____ Data to process

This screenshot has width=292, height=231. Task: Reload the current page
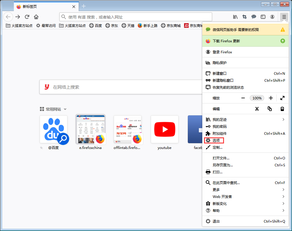pos(27,17)
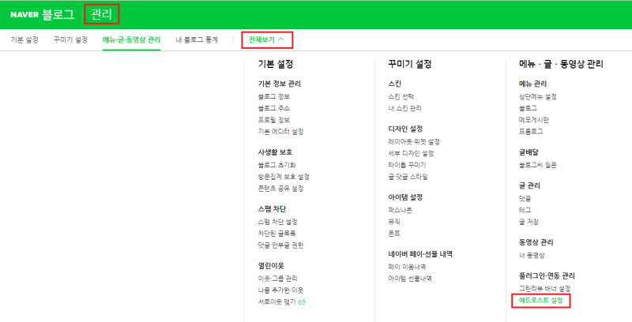Open 서로이웃 맺기 69 requests

coord(282,301)
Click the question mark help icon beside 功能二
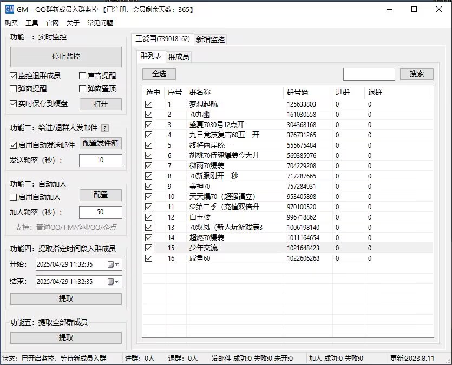The height and width of the screenshot is (365, 452). (105, 128)
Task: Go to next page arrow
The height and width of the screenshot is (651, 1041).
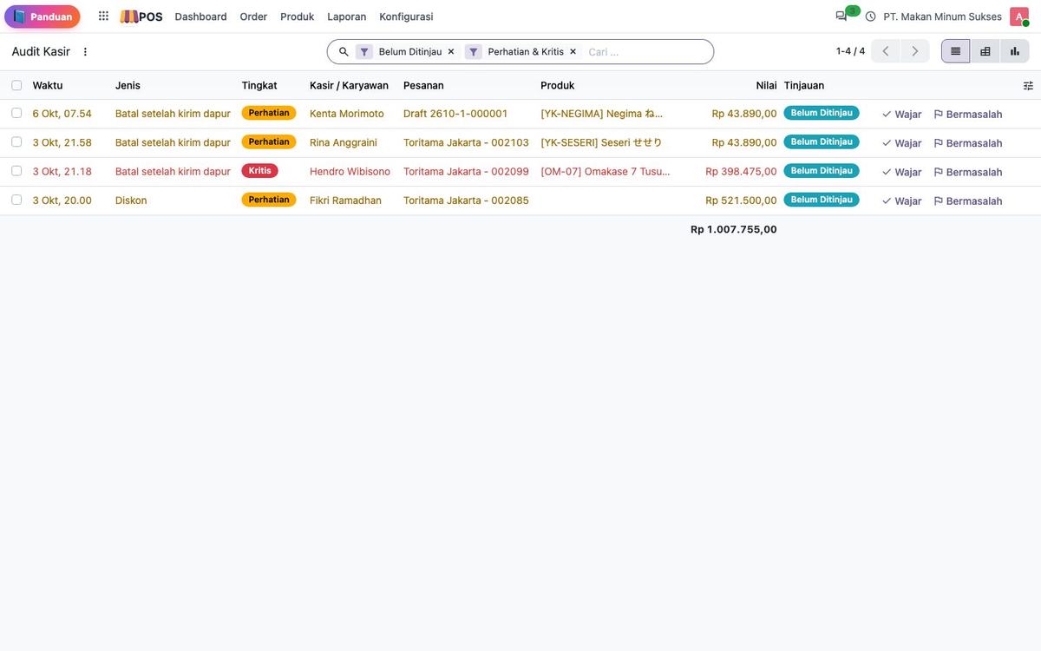Action: click(x=914, y=51)
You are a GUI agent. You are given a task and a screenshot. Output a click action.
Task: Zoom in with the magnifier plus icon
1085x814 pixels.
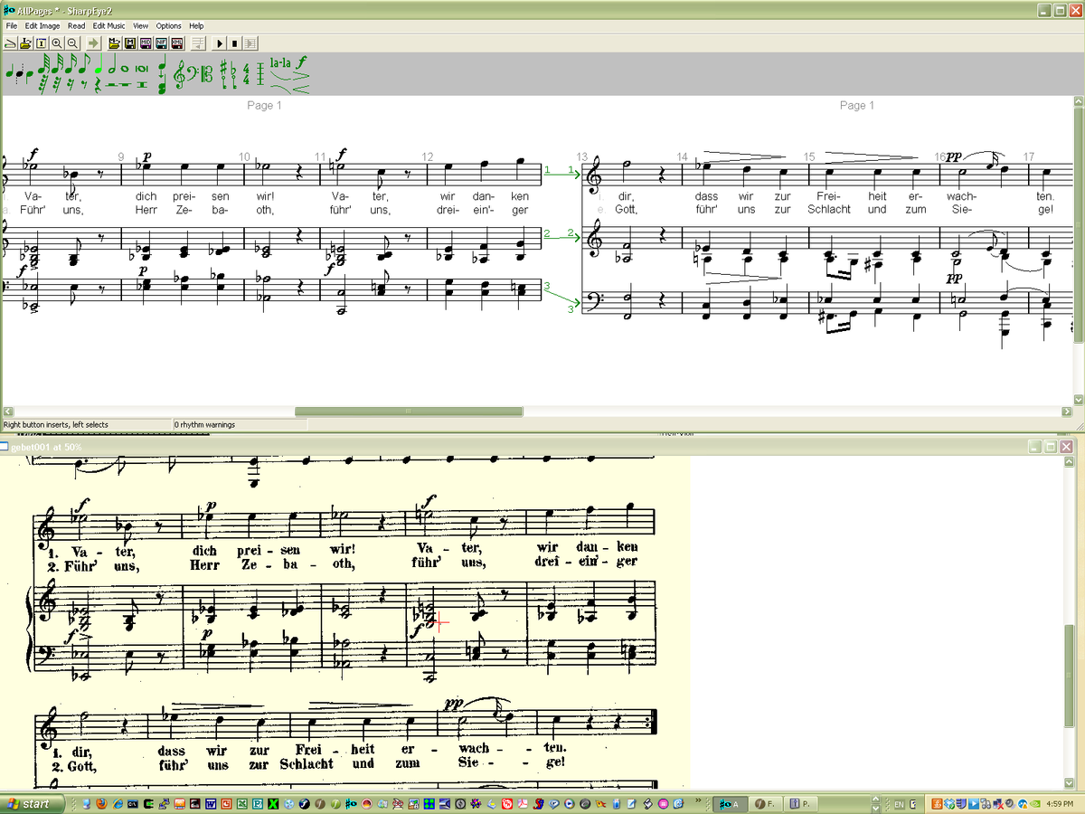[56, 43]
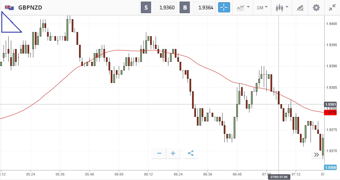Toggle the crosshair cursor button

(224, 7)
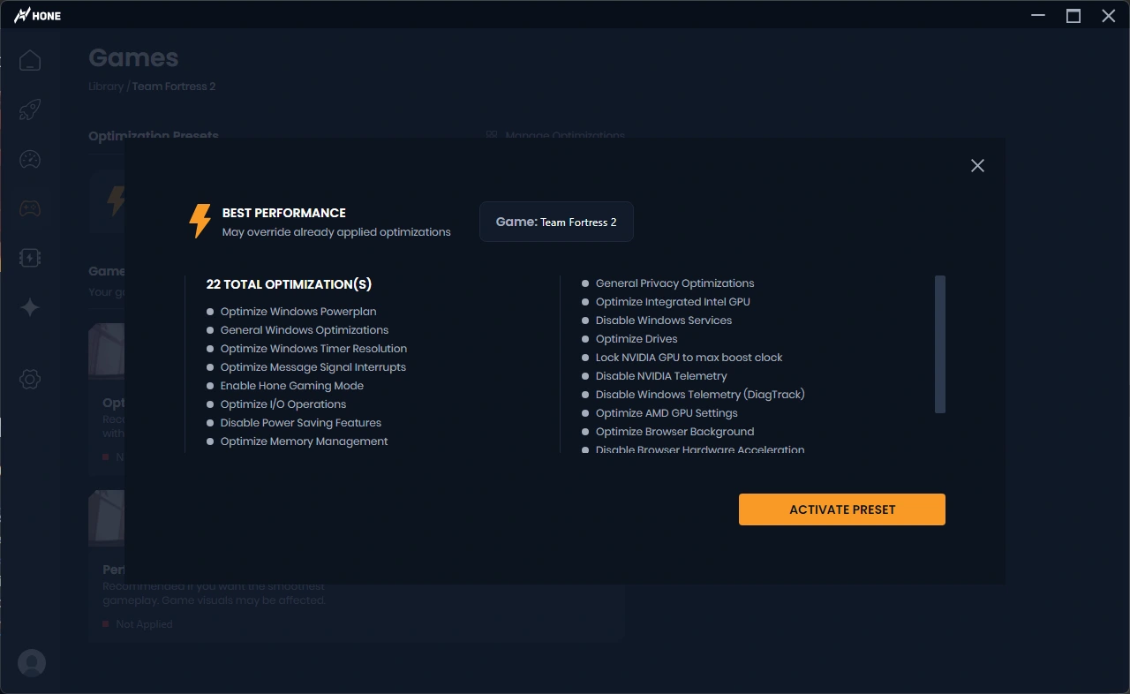Open the settings gear in sidebar
The image size is (1130, 694).
tap(30, 380)
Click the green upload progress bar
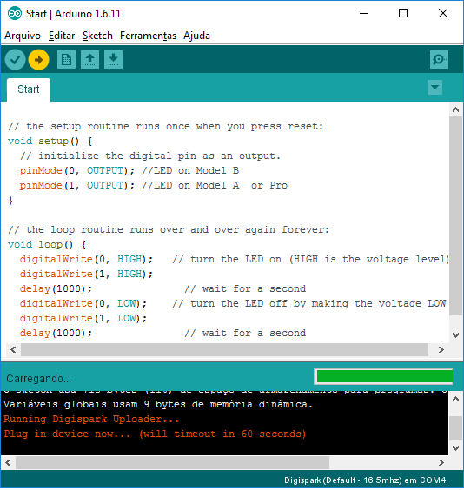 [x=385, y=376]
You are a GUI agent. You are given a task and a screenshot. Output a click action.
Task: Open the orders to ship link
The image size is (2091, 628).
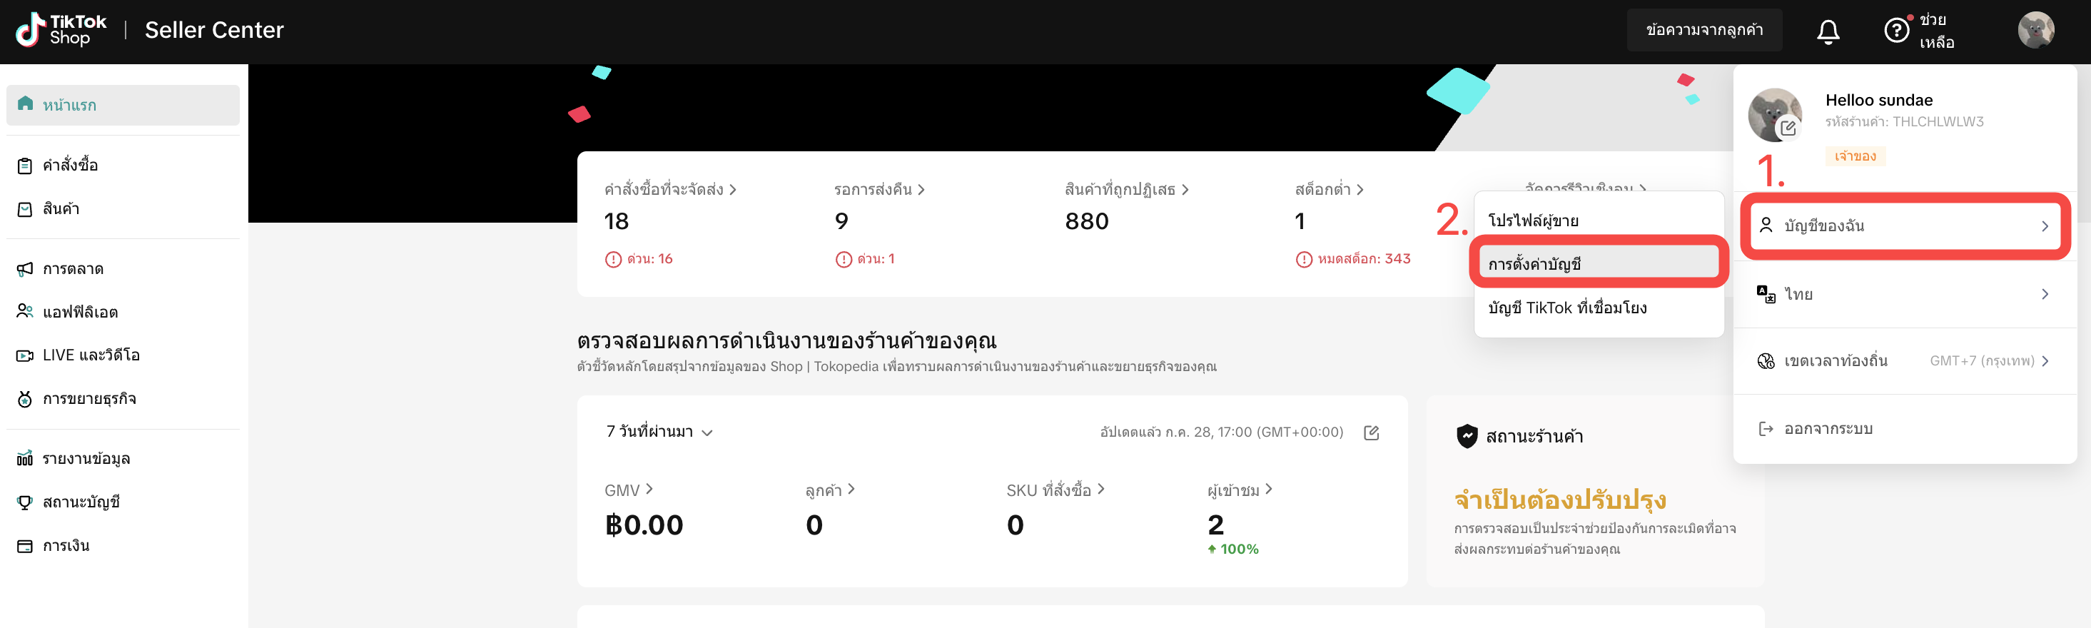click(670, 190)
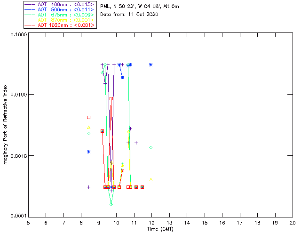Click the yellow triangle marker near 12 GMT
The width and height of the screenshot is (301, 241).
pyautogui.click(x=151, y=180)
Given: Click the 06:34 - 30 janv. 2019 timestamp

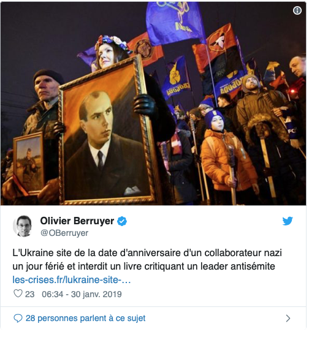Looking at the screenshot, I should point(82,294).
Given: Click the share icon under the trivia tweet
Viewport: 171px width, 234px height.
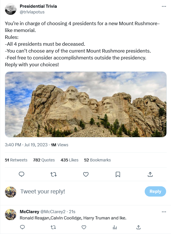Looking at the screenshot, I should 150,174.
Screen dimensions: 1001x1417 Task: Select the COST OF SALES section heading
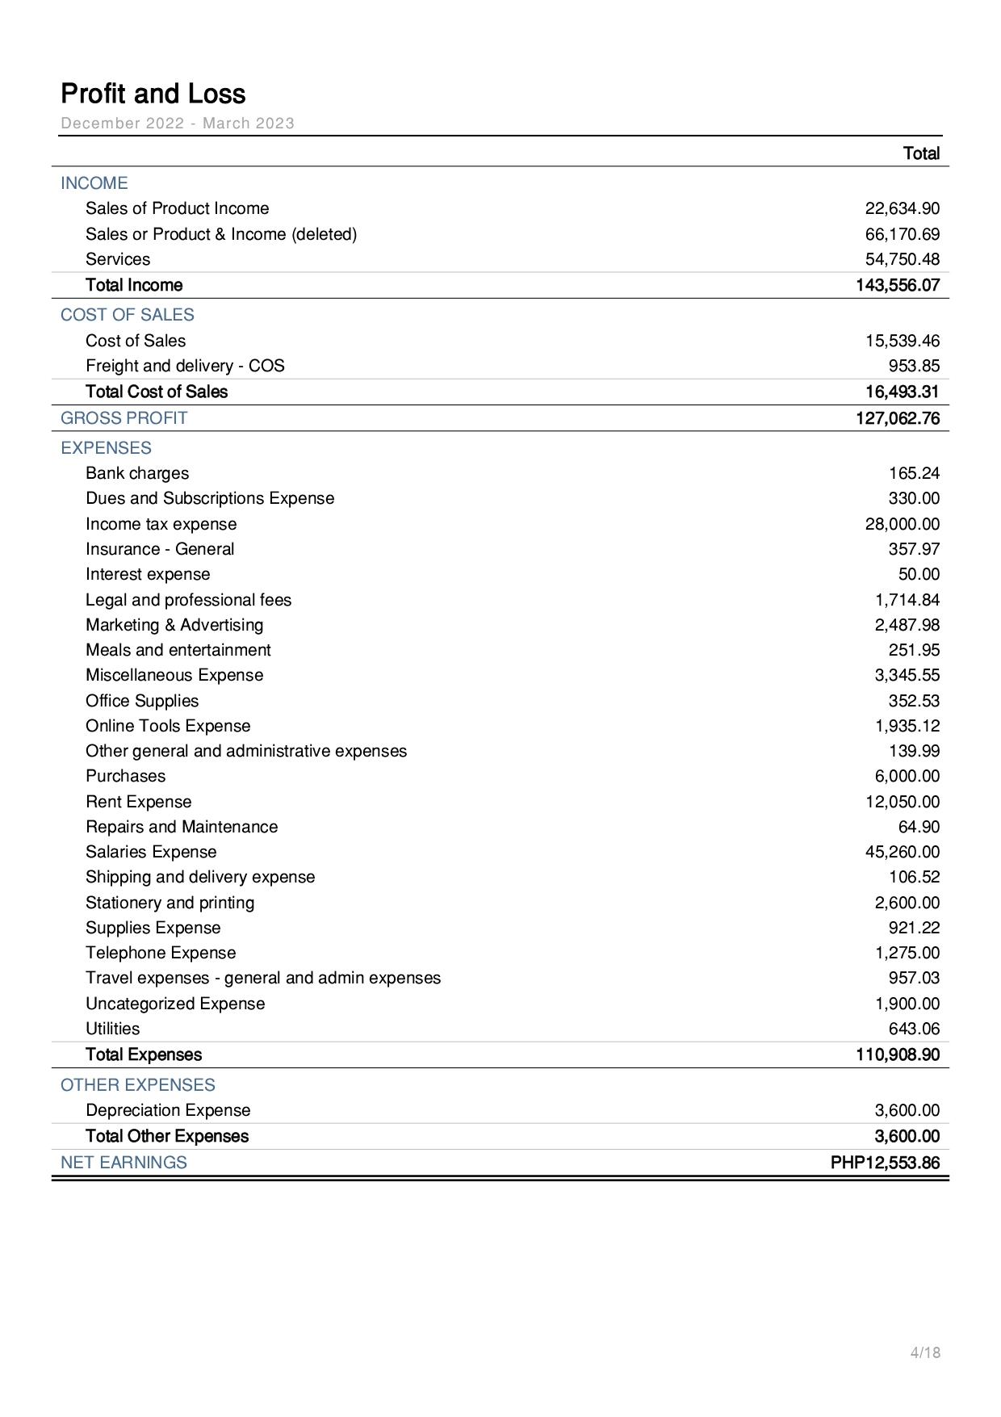[128, 315]
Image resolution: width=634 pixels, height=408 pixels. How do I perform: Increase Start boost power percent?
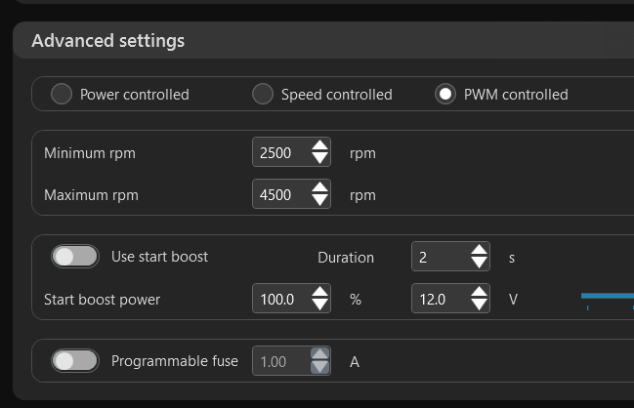click(319, 293)
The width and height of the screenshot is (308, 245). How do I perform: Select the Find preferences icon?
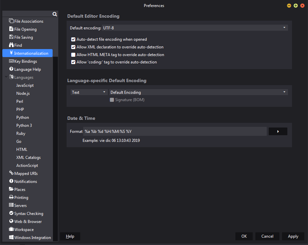click(11, 45)
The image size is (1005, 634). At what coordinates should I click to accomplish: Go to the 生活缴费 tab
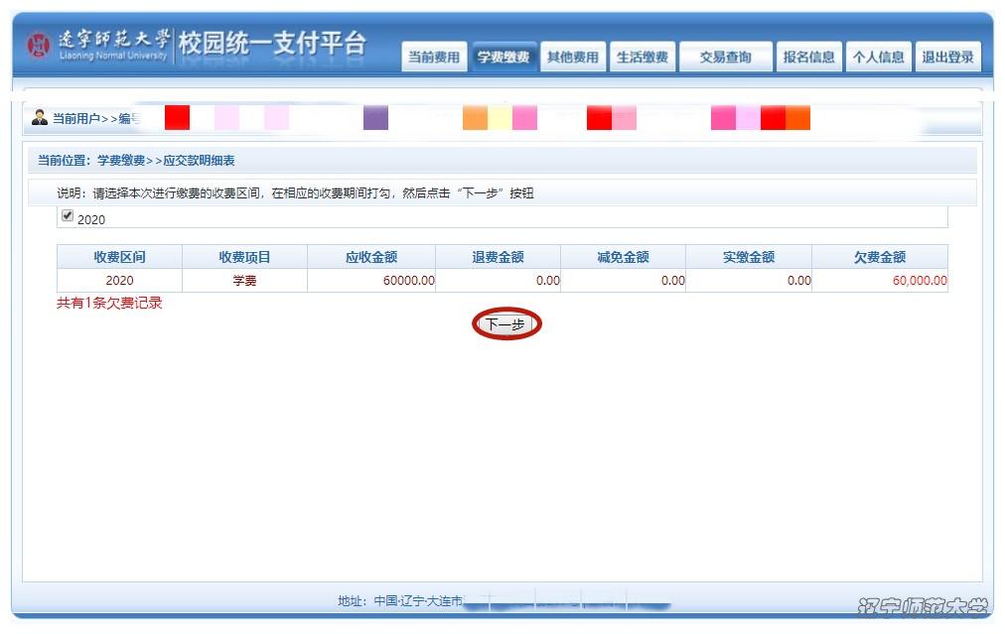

________

**Task requirements**
When you repeat the material above, keep every word exact and leave out the pictures.

**Written answer**
This screenshot has width=292, height=231. Task: Reload the current page
pos(27,17)
Open 서로이웃 맺기 69 requests

coord(282,301)
Click the question mark help icon beside 功能二
The height and width of the screenshot is (365, 452). (105, 128)
Task: Go to next page arrow
The height and width of the screenshot is (651, 1041).
Action: click(x=914, y=51)
You are a GUI agent. You are given a task and a screenshot. Output a click action.
Task: Zoom in with the magnifier plus icon
1085x814 pixels.
[56, 43]
Toggle the crosshair cursor button

(224, 7)
Open the settings gear in sidebar
The image size is (1130, 694).
tap(30, 380)
Click the green upload progress bar
 [x=385, y=376]
You are a GUI agent. You are given a task and a screenshot. Output a click action.
Task: Open the orders to ship link
The image size is (2091, 628).
click(670, 190)
Click the yellow triangle marker near 12 GMT
The width and height of the screenshot is (301, 241).
pyautogui.click(x=151, y=180)
Given: Click the 06:34 - 30 janv. 2019 timestamp

Looking at the screenshot, I should point(82,294).
Given: Click the share icon under the trivia tweet
Viewport: 171px width, 234px height.
Looking at the screenshot, I should 150,174.
Screen dimensions: 1001x1417 Task: Select the COST OF SALES section heading
[128, 315]
Image resolution: width=634 pixels, height=408 pixels. How do I perform: Increase Start boost power percent?
click(319, 293)
The width and height of the screenshot is (308, 245). How do I perform: Select the Find preferences icon?
click(11, 45)
The image size is (1005, 634). At what coordinates should I click to accomplish: Go to the 生活缴费 tab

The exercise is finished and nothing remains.